Lundi, le chef du Nouveau Parti démocratique (NPD), Thomas Mulcair, a déploré l'attitude de la Banque Royale et du gouvernement conservateur dans ce dossier. «C'est un scandale et le gouvernement doit renverser cette décision qui ne sert qu'à rabaisser les salaires des employés au Canada», a-t-il dit lors d'un point de presse dans la métropole.
La Banque Royale, qui a déclaré l'an dernier un bénéfice net record de 7,5 milliards $, a expliqué qu'elle sous-traitait le travail pour des raisons d'économie et d'efficacité.
Sévère leçon
Les explications de la Banque Royale n'ont toutefois rien fait pour faire baisser la tension sur les réseaux sociaux. Dimanche et lundi, près de 25 000 messages dénonçant l'attitude de la banque ont été relayés par des utilisateurs de Twitter.
Sur la page officielle Facebook de la Banque Royale, lundi, des internautes déchaînés avaient du mal à cacher leurs sentiments avec des commentaires cinglants. «Vous me rendez malade», a écrit un internaute alors qu'une autre disait «ne pas acheter les excuses» d'une banque dont les services ne répondent plus à ses besoins. Résultat : «La gestion de cette crise est pitoyable. Demain, je ferme mon compte ouvert depuis 25 ans à la Banque Royale», a pour sa part écrit une cliente de longue date visiblement vexée.
Sur Facebook, une page spécialement créée pour l'occasion dimanche (arborant un enfant qui dit pleurer la perte d'emplois au Canada) et appelant au boycottage de la Banque Royale (Boycott Royal Bank of Canada) avait recueilli lundi soir l'appui de près de 5000 personnes.
«C'est un raz-de-marée qui envoie un message clair. La semaine sera longue pour la Banque Royale», a signalé lundi le président d'Influence Communication, Jean-François Dumas.
La controverse permet surtout de mesurer la force insoupçonnée du pouvoir des médias sociaux et de leurs utilisateurs dont les réactions se font au «je». «Il y a de quoi être nerveux», a rappelé M. Dumas alors que 2,5 % des messages envoyés sur Twitter évoquent le boycottage possible des services de la Banque Royale.

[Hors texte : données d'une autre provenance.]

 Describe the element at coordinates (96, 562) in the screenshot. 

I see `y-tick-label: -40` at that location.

Selon M. Dumas, la plus grande banque canadienne a commis plusieurs erreurs dans la gestion de cette crise au cours des derniers jours, dont celles d'avoir d'abord nié le problème et d'avoir démontré un manque réel d'empathie pour les travailleurs qui seront mis à pied.
Le cas Oasis
Cette sévère leçon sur le pouvoir des médias sociaux servie à la Banque Royale n'est d'ailleurs pas sans rappeler le «cas Oasis» survenu à pareille date l'an dernier au Québec.

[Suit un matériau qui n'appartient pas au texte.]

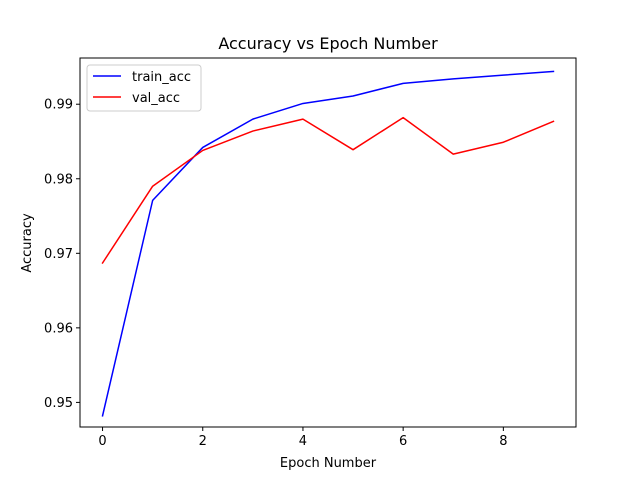 The width and height of the screenshot is (640, 480). Describe the element at coordinates (328, 464) in the screenshot. I see `x-axis-label: Epoch Number` at that location.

Le fabricant de jus Lassonde, qui possède la marque Oasis, s'en était alors pris à une jeune entrepreneure (Deborah Kudzman) pour avoir appelé son savon à l'huile d'olive Olivia's Oasis. Lassonde alléguait une usurpation de sa marque de commerce Oasis.
Or, Lassonde, qui avait perdu sa cause en première instance, était revenue à la charge et avait gagné en appel. On connaît la suite. Des médias s'emparant de l'affaire et les internautes s'étaient défoulés sur la page Facebook du fabricant de jus dans une cause d'abus de procédures d'un Goliath contre David.

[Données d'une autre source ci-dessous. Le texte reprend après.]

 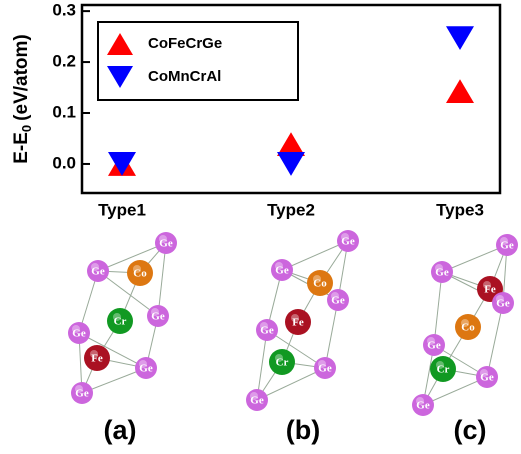 I want to click on y-axis-label-part: 0, so click(x=26, y=128).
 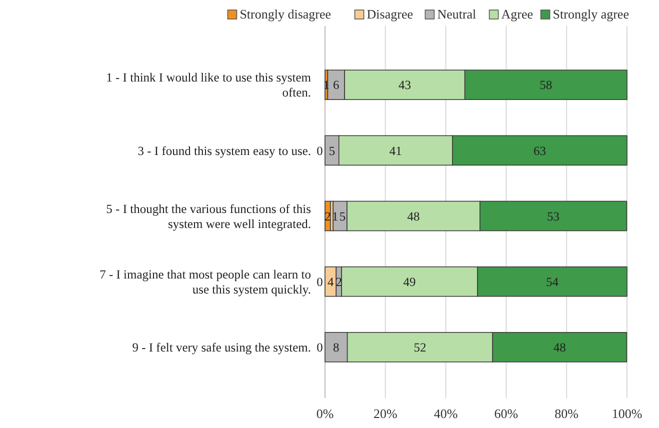 What do you see at coordinates (336, 348) in the screenshot?
I see `annotation: 8` at bounding box center [336, 348].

Lassonde, pris de court et incapable de répondre aux réactions des internautes, a alors reconnu son erreur et fait marche arrière en concluant une entente à l'amiable satisfaisante avec la propriétaire d'Olivia's Oasis.
Lundi, à la Bourse de Toronto, le titre de la Banque Royale (RY : TOR) a terminé la journée à 59,44 $, en baisse de 18 ¢.